I am only 5 weeks into my PhD and so far I have only had 2 full weekends off. This is something that most PhD students will start to experience at some point or another during their 3-4 years. As my fellow postgrad students pointed out last year, science doesn’t know the days of the week or the time of day. Certain aspects of science will require you to be at the mercy of your experiments: the day you need to passage your cells, the time window you have for imaging your cells,  the time your drosophila larvae hatch, that 12h timepoint… Although you try hard to plan everything so that you do have your weekends off and you don’t have to trudge into the lab at 6 am, sometimes that just won’t work. That being said, I cannot stress enough how important it is to plan out your experiments ahead of time so you know exactly what you are doing. I quite like planning out experiments and making lists, for the time being I am organised and on top of things. Let’s just hope it stays that way!

I actually don’t mind coming in on the weekend. I get the place to myself! I mostly come in to get ahead in my experiments and have a more laid-back week, well that is the rationale behind it, even if it doesn’t always work.

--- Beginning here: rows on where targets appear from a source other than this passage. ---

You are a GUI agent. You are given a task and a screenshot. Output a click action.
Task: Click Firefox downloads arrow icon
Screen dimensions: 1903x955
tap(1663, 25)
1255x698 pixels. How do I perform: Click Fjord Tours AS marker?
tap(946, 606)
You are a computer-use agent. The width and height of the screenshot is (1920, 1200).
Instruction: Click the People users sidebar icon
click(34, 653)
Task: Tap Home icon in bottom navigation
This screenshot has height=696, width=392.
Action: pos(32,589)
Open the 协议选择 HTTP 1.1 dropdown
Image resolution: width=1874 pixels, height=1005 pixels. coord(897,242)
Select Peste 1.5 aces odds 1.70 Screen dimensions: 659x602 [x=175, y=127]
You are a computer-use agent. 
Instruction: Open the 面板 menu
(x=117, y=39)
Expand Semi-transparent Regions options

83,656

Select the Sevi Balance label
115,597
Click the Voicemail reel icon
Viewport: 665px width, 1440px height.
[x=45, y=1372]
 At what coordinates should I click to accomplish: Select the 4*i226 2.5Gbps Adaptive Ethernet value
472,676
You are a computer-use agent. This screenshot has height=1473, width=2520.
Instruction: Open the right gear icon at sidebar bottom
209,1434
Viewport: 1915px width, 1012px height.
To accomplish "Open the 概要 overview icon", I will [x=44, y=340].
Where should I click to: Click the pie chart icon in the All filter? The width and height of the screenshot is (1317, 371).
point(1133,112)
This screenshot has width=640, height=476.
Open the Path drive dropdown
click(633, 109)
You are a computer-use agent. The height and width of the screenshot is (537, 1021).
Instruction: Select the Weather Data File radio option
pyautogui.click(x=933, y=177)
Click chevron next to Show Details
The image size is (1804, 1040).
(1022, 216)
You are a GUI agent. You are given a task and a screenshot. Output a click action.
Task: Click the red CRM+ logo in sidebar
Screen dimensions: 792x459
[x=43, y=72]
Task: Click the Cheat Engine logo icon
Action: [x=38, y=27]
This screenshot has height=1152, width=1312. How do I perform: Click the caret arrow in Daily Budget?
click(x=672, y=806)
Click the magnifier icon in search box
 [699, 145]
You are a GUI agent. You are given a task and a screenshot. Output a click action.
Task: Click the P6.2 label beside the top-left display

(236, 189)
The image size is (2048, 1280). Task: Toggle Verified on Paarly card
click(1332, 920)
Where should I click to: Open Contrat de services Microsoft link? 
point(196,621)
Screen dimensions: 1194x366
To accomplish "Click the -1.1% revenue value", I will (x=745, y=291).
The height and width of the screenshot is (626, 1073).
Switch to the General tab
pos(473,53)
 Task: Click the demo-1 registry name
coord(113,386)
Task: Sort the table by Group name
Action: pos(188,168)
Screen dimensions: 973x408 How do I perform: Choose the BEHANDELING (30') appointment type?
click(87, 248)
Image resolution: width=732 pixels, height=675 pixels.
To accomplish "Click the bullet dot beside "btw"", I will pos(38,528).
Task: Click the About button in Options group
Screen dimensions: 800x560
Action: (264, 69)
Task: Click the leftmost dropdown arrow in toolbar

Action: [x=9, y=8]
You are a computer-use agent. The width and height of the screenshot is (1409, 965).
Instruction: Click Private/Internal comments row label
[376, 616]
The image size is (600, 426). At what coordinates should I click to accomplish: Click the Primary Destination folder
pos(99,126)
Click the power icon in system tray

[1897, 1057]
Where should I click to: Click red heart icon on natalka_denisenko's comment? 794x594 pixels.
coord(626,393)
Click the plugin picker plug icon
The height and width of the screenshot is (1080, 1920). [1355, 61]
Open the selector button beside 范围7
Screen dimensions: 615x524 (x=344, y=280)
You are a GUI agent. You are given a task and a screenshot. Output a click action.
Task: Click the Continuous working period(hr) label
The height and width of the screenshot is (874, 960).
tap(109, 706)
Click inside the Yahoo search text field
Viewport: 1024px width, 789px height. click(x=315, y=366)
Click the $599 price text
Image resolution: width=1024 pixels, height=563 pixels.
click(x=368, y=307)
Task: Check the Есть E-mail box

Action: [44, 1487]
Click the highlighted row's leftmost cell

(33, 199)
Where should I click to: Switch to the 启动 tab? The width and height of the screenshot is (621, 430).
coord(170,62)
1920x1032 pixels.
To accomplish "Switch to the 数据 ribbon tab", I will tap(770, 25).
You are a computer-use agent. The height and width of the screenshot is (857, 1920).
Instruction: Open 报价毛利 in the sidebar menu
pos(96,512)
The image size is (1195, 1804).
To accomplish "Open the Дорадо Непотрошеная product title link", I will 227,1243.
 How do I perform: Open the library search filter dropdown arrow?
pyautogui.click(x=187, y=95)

I may come across as someone who spends all her time in the lab, but I assure you that in the past month I have done other things. Last week, I went to the Medical Detectives series lecture given by Dr Richard Chin on childhood epilepsy. These talks are hosted by the University of Edinburgh and are open to the public. They emphasise the importance of observation, deduction and sleuthing which medics still must use today to find a diagnosis and treat patients. The format is inspired by one of the University’s most well-known alumni, Sir Arthur Conan Doyle, the author of Sherlock Holmes. The lectures are actually given in the anatomy lecture theatre of the old medical school where Sir Arthur Conan Doyle may have actually had his classes! For all of his fans out there, there is also a plaque on the house where he used to live in George Square!

We also had the first Postgrad Social Seminar Series of the academic year. These are monthly talks by postgrad students for postgrad students organised by a committee of postgrad students in the Centre for Integrative Physiology. It is a great way to practice presenting in front of a group of your peers in an informal setting. There is also pizza, beer, crisps and smoothies, which is quite nice. For this month’s seminar we just got the chance to meet other students in the building and network. This is important, especially when you spend your days in the lab, or in my case looking down a microscope.

As a self-proclaimed geek and because I studied and I am doing a PhD on a neuroscience topic, I would just like to say how excited I am about the Nobel Prize for Physiology or Medicine being awarded to John O’Keefe (who did his MA and PhD at McGill University- my alma mater) and May-Britt Moser and Edvar Moser who did their postdocs with Richard Morris (as in the Morris water maze) in Edinburgh for their work on place and grid cells. It is all very exciting!